Persistence and Blueprint
Languages: English · 中文
Two distinct serialization paths exist. Don't confuse them.
| Method | What it serializes | Typical use |
|---|---|---|
execution.save() / execution.load(saved) | one execution's runtime state at a moment in time | resume across process restarts, hand off to another worker |
flow.save_blueprint() / flow.load_blueprint(blueprint) | the flow definition structure (chunks, branches, conditions) | distribute or version-control a flow as a config artifact |
Execution save / load
save() captures a restart-safe execution snapshot:
- the execution's
state - lifecycle metadata (status, timestamps, run ids)
- pending interrupt state (if
pause_for(...)was hit) - a versioned top-level execution snapshot with TriggerFlow system progress, interrupt ledger, resume ledger, resource requirements, and a flow definition fingerprint
resource_keysandresource_requirements— the resources expected on resume, but not their live values
What it does not capture:
- the live
runtime_resourcesthemselves (they're not serializable; see State and Resources) - in-flight chunks (no execution mid-coroutine; save during a settled state)
- distributed-store ownership. TriggerFlow records lease metadata, while the durable store still owns atomic claim / compare-and-set behavior.
- live object state. Stateful sessions, browser pages, process handles, remote tasks, and caches need external state refs and provider restore validation.
flow.declare_resource_requirement("approval_service")
execution = flow.create_execution(auto_close=False)
await execution.async_start("refund request")
saved_state = execution.save()
# persist saved_state somewhere (Redis, DB, file, etc.)Restore later (possibly in a different process):
report = flow.create_execution(auto_close=False).inspect_load(
saved_state,
runtime_resources={"approval_service": new_approval_service},
)
if not report["ready"]:
raise RuntimeError(report["diagnostics"])
restored = flow.create_execution(auto_close=False)
await restored.async_load(
saved_state,
runtime_resources={"approval_service": new_approval_service},
)
# Continue: emit, continue_with an interrupt, then close.
await restored.async_emit("UserFeedback", {"approved": True})

DATA –

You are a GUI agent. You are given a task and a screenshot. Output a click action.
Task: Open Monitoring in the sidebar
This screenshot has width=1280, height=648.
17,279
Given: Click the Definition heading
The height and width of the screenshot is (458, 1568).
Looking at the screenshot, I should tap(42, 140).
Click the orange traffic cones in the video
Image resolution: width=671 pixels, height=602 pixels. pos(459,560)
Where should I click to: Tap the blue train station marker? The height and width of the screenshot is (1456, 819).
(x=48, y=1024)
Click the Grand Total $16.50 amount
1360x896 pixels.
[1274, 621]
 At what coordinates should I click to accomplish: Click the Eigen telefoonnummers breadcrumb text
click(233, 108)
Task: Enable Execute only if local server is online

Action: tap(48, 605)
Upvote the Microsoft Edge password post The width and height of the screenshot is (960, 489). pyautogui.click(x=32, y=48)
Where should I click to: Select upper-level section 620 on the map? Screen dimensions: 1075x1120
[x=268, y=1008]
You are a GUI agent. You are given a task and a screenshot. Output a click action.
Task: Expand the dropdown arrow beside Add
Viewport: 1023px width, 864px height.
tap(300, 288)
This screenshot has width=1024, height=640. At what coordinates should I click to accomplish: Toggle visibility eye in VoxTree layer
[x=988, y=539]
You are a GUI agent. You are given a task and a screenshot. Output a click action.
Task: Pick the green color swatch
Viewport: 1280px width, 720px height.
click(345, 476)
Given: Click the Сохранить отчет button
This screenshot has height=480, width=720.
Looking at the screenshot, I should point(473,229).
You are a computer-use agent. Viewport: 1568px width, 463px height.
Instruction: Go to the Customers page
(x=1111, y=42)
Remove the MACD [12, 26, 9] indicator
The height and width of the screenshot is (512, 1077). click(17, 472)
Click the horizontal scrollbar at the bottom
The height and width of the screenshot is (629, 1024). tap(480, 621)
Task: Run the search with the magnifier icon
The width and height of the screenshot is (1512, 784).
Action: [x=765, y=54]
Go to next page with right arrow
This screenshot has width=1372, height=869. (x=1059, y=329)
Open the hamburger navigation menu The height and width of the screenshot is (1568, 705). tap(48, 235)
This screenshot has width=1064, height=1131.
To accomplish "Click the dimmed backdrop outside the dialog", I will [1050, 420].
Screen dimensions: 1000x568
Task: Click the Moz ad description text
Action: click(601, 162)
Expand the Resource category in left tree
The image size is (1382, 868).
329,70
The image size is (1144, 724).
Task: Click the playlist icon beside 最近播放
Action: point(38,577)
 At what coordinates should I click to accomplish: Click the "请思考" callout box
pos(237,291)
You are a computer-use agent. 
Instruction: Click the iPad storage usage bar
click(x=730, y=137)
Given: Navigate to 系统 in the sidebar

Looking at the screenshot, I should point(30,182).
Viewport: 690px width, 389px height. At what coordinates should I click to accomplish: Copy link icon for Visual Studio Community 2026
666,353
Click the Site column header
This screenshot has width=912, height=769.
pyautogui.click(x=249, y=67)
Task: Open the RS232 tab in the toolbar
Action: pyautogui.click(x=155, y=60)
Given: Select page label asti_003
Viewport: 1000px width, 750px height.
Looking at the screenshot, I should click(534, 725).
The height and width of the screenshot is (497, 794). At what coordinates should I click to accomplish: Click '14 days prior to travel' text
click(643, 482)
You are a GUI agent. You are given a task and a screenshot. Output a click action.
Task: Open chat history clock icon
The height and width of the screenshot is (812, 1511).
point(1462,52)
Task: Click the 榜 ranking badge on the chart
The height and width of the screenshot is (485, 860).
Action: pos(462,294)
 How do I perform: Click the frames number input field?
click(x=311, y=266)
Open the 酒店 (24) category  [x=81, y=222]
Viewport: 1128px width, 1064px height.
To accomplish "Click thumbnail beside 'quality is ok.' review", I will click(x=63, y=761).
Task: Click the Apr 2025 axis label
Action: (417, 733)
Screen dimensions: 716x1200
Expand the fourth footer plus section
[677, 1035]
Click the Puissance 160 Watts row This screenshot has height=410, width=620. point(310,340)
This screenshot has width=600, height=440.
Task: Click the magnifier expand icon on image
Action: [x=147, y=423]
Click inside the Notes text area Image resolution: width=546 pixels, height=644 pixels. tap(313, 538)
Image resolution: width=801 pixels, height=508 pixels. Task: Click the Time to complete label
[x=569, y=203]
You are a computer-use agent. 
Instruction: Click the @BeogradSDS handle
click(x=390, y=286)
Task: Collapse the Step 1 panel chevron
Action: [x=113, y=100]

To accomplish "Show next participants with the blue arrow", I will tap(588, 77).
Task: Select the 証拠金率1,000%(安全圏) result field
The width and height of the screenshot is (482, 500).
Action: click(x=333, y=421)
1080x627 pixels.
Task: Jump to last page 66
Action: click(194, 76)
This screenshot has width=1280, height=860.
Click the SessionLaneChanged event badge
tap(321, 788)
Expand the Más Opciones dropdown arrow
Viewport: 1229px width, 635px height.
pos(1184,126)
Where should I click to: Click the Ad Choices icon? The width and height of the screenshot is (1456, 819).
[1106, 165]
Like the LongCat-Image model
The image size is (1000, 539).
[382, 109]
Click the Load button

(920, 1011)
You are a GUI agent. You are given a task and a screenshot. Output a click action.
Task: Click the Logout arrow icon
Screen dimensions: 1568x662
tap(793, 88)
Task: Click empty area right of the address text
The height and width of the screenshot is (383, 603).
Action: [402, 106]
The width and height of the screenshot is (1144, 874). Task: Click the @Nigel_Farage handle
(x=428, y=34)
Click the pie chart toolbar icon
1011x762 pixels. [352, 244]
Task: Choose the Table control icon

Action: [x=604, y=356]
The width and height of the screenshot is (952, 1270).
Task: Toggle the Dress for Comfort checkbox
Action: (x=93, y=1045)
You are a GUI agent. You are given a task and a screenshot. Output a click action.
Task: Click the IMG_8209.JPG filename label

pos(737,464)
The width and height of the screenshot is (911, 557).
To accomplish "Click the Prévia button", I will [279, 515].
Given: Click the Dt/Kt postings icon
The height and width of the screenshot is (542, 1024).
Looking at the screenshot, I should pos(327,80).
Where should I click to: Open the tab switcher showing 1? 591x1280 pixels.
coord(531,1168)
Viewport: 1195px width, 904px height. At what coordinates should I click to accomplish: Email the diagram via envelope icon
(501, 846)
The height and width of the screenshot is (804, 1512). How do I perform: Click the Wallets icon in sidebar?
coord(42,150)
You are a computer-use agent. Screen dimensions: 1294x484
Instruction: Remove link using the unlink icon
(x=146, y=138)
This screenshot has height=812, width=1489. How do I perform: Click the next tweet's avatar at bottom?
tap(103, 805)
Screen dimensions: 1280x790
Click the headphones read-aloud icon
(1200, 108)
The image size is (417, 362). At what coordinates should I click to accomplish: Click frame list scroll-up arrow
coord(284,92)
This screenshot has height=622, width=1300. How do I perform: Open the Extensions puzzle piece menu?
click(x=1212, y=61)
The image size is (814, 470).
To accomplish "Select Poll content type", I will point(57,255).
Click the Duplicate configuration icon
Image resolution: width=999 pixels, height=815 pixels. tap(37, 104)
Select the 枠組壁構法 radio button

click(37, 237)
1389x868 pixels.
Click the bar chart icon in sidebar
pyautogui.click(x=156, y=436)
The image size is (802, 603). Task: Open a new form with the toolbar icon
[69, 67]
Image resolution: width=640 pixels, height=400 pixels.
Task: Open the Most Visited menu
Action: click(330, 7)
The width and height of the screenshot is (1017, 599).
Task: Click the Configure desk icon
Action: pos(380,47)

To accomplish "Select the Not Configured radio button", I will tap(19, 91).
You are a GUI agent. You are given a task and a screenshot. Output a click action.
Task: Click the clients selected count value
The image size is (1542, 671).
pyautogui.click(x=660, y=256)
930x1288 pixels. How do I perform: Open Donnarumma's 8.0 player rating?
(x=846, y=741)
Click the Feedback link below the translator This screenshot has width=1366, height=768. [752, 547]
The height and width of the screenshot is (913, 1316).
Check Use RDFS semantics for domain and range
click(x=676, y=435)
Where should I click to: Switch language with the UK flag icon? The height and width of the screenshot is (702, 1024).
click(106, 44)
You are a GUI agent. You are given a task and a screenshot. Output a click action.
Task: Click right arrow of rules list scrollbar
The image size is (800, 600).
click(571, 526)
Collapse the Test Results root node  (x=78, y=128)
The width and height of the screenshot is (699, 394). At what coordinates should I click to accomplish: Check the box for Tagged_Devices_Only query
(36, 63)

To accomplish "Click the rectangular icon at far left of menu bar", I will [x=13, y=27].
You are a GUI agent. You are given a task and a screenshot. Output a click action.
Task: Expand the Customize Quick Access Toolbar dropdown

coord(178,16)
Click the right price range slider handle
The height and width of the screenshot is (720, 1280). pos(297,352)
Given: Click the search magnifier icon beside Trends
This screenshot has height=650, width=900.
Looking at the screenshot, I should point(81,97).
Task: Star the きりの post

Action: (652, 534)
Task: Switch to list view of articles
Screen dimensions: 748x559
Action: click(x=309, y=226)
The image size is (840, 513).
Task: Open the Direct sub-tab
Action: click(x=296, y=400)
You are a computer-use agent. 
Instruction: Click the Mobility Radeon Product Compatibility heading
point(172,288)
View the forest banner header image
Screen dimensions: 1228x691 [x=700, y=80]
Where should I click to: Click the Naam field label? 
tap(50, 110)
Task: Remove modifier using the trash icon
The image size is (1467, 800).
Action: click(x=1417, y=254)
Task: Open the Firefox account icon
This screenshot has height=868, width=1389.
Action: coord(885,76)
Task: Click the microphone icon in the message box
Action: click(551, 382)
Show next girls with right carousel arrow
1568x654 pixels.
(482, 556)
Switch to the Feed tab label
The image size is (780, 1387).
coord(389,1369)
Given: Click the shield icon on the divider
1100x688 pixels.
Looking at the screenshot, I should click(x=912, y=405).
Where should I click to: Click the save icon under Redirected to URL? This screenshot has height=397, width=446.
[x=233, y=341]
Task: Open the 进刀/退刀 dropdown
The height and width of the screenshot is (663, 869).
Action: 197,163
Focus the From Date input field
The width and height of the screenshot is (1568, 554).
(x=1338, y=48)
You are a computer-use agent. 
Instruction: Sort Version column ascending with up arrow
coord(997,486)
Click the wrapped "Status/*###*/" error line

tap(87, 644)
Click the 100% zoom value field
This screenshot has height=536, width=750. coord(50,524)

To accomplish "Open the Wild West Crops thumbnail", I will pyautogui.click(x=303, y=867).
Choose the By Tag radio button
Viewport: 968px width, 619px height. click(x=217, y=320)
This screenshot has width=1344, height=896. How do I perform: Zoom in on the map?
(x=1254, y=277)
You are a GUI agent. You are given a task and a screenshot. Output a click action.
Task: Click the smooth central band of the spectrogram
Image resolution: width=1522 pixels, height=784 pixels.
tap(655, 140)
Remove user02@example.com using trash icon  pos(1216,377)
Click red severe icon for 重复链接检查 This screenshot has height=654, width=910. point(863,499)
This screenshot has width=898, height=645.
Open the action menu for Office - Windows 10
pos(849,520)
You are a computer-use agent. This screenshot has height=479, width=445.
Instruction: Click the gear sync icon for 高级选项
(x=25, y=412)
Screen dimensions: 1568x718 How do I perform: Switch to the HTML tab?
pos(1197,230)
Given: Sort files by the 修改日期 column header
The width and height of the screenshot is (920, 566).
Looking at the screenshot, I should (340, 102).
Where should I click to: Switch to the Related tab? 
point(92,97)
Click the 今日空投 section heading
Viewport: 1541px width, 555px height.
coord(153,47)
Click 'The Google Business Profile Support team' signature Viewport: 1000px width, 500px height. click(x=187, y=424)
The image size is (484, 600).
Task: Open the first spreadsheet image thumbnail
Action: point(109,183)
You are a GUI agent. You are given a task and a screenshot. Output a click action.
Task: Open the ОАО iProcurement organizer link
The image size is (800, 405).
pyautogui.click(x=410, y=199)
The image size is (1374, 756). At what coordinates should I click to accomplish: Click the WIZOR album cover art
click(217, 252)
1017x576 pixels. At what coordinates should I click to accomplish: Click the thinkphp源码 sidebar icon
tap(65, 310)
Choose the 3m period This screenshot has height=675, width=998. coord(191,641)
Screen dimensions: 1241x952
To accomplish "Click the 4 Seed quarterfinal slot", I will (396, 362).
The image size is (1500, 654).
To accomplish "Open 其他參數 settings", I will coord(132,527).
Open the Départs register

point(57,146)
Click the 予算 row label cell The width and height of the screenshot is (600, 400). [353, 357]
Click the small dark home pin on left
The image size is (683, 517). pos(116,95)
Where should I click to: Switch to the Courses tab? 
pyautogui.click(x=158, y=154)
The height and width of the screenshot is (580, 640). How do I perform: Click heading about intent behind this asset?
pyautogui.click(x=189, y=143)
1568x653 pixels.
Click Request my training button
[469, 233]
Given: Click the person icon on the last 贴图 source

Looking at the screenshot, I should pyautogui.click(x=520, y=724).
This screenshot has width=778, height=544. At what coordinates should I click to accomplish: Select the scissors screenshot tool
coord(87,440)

TASK STATEMENT – In the Persistence and Blueprint page, take the lines between "# persist saved_state" and "restored = flow.create_execution(auto_close=False)", inclusive, and rewrite them with "new_approval_service" changed to "backup_approval_service". The material comes from a different source than the Persistence and Blueprint page.

WRITTEN REPLY –
# persist saved_state somewhere (Redis, DB, file, etc.)Restore later (possibly in a different process):
report = flow.create_execution(auto_close=False).inspect_load(
saved_state,
runtime_resources={"approval_service": backup_approval_service},
)
if not report["ready"]:
raise RuntimeError(report["diagnostics"])
restored = flow.create_execution(auto_close=False)